Di tengah dunia yang terbelah oleh perang dan rivalitas blok, Indonesia dapat menawarkan kisah lain: kisah transformasi sosial-ekonomi yang berpihak pada kemanusiaan. Inilah diplomasi yang kuat, bukan sekadar pidato di forum dunia, tetapi teladan nyata dari rumah kita sendiri.

Pencapaian ini merefleksikan paradigma baru diplomasi Indonesia yang tidak lagi bertumpu pada retorika semata, melainkan pada prestasi konkret pembangunan sosial. Penurunan kemiskinan ekstrem dari 0,99% menjadi 0,85% dalam enam bulan menunjukkan efektivitas kebijakan perlindungan sosial yang terukur dan berbasis data.
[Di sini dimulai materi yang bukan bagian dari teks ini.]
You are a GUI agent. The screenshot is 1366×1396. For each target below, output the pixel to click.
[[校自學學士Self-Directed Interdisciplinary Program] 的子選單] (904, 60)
Namun, paradoks urban-rural dalam ketimpangan (rasio Gini kota 0,395 vs desa 0,299) mengungkap tantangan struktural yang memerlukan pendekatan kebijakan yang lebih sophisticated. Fenomena ini mencerminkan urbanisasi yang tidak diimbangi dengan distribusi kesempatan ekonomi yang merata, sebuah masalah klasik negara berkembang yang sedang bertransformasi.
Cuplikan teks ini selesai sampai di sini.